Sanırım siz suan 4 yaşa yakınsınız. Biz o yaşta yeni yeni açılmaya, dünyayı farketmeye başlamıştık. Yaklaşık 1 sene kadar özel eğitimden olumlu dönüşleri istediğimiz gibi alamıyorduk. Sancılı günlerdi benim için . Oğlumun hep bana bağımlı bir yaşamı olacak diye dusunuyordum. Olsun ben onun dili, gözü, kulağı olacaktım ne vardı ki bunda. Sonra hersey hızlandı. 4,5 yaş sonrası diyebilirim.

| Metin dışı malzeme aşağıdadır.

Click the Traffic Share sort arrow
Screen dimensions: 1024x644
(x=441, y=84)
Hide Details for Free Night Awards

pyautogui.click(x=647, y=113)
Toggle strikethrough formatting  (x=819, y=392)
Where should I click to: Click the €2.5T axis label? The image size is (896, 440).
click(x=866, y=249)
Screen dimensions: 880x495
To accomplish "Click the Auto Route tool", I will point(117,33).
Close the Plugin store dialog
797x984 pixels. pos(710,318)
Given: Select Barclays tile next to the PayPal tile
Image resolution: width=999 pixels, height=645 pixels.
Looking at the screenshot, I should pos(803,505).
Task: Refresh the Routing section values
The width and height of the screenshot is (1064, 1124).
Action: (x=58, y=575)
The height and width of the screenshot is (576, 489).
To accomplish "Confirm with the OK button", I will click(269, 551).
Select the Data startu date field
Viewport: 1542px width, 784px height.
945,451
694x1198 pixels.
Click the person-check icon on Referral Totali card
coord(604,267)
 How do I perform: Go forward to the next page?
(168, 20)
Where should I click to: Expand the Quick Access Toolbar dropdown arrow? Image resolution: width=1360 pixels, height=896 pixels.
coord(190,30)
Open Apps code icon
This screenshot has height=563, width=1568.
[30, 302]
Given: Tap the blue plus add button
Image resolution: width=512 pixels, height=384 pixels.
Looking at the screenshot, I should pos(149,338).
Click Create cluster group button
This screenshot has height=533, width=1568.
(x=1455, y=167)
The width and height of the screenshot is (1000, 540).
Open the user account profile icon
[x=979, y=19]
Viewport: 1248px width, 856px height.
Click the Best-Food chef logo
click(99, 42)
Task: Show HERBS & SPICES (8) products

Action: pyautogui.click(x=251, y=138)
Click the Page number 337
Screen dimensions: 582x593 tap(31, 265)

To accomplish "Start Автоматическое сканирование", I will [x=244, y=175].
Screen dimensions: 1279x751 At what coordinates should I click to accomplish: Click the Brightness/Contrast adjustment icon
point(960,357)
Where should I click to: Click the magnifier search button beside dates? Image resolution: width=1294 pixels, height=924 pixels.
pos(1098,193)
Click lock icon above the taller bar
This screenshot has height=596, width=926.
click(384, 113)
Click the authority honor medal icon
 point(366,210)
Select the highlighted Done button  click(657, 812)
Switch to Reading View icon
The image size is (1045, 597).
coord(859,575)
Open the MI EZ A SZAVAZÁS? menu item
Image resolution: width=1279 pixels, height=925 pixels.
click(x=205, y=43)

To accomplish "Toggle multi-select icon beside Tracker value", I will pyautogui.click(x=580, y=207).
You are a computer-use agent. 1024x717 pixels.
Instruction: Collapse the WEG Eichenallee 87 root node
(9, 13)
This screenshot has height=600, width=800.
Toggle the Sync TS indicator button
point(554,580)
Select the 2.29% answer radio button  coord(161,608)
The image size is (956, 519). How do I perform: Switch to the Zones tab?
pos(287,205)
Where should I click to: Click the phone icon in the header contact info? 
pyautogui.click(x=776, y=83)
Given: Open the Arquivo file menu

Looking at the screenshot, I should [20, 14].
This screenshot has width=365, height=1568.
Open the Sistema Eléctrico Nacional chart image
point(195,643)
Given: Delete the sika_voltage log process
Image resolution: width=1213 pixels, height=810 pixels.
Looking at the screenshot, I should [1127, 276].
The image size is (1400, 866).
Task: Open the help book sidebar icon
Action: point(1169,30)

Ben kreşin olmazsa olmaz olduğunu hep düşündüm . Oğlum konuşmayı, yemek yemeyi, gülmeyi, ağlamayı, şikayet emeyi orada öğrendi . Şanslıydık, O'nu cok seven bir öğretmeni , hakkını ödeyemeyeceğim bir bakıcı ablası ve oglumu yargılamayan arkadaşları oldu. Şimdilerde herşey ufak tefek farklarla normale yakın gibi. Sizi okudukça kendi günlerimi hatırlıyorum . Söyleyeceğim tek şey çocuklar zamanla açılıyorlar, biz de 4,5 yaş sonrası çok yol katettik. Ben çocuğunuzun sizi şaşırtacağını, güzel gunlerinizin çok yakın olduğunu düşünüyorum . Doktor görüsmenizin iyi geçmedine gercekten çok sevindim.
Sessiz kuzunuzu öpüyorum .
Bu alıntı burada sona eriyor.